Dueling Darlings?

Jeanne Cummings of Politico gives us a glance at how the DNC may try to bring down John McCain:

Democratic National Committee Chairman Howard Dean is already moving to redefine the presumed Republican nominee. In a fundraising appeal sent out Wednesday, Dean called McCain "a media darling" and warned that "from Iraq to health care, Social Security to special interest tax cuts to ethics, he's promising nothing more than a third Bush term."

The tough part for Democrats will be making any criticism stick. Republican rival Mitt Romney tried to no avail. The sharp, eleventh-hour assault launched by conservative talk show host Rush Limbaugh and a cadre of high-profile conservatives also failed to derail his candidacy.

Doug Schoen, a former adviser to President Clinton, says the Democrats must act quickly. "The trick is to get him on the flip-flops and not let him get back to the center where he can be a real force," he said.

The appeal of a flip-flop assault is that it could undermine McCain's reputation for taking tough stands and sticking with them no matter how the political wind blows.
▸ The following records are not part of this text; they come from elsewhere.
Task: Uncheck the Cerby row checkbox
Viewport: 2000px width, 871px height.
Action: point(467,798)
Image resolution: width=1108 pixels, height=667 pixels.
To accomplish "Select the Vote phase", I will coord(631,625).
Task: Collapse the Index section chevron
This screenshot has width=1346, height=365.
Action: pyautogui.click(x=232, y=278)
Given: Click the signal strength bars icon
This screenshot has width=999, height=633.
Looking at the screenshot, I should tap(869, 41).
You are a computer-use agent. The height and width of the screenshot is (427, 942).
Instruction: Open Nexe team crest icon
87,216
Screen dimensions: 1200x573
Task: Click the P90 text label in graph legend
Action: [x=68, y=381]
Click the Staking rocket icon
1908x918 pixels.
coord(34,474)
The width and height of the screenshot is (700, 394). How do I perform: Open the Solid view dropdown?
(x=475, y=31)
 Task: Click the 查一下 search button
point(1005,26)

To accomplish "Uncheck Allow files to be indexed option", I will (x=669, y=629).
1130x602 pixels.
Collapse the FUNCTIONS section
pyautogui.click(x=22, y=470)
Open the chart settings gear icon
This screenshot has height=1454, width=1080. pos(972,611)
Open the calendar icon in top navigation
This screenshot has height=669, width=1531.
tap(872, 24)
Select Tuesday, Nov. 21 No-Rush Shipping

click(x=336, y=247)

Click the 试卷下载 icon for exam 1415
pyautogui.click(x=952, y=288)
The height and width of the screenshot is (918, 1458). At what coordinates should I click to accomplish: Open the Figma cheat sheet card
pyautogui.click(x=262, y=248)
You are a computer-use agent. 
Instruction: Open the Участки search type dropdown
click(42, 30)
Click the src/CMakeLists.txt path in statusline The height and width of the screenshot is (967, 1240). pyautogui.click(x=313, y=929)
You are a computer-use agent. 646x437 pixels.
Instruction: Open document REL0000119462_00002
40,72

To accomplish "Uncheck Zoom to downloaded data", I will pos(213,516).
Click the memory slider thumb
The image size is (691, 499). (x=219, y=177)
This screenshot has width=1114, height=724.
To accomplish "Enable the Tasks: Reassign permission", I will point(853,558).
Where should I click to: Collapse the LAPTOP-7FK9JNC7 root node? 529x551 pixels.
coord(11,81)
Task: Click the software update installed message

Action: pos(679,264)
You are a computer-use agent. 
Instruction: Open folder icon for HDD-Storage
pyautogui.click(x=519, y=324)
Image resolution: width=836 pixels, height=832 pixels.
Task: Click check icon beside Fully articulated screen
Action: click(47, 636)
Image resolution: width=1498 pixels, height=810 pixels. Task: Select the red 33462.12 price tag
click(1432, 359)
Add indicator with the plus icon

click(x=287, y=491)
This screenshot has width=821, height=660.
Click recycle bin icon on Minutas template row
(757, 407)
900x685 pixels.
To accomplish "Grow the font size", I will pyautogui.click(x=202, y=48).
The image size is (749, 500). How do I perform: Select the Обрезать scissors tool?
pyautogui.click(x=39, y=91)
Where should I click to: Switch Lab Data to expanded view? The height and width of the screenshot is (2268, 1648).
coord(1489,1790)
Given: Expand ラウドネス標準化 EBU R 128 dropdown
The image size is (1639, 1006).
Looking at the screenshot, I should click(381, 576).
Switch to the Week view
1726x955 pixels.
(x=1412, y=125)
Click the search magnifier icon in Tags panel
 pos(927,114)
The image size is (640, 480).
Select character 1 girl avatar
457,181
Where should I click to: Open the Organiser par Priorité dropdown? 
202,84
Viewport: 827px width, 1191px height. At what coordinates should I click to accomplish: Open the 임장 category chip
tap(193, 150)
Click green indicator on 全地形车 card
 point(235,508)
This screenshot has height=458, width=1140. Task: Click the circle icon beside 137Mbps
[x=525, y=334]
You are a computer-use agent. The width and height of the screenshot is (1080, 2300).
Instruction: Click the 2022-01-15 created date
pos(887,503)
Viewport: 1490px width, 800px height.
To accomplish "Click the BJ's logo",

With a McCain candidacy, the Democrats have been put in a position not seen since the "teflon" days of Ronald Reagan. The media meme on George H.W. Bush--involving one slightly misleading headline about a grocery store scanner--helped paint the senior Bush as an aloof and effete blue blood. Bob Dole's age became a constant media matter in 1996, and the contentious relationship between the press and the current administration needn't be broached here.

If Senator Obama can win his party's nomination, it will leave the media with a choice. We've already seen the media critique Obama's "messianic" following, and John McCain will no doubt get the Bob Dole treatment at the age of 70.

A McCain/Obama contest could prove to be a referendum on the mainstream media. The narrative they write can dictate the way the public perceives both nominees, and would undoubtedly alter a race between two candidates fighting for the center of American politics.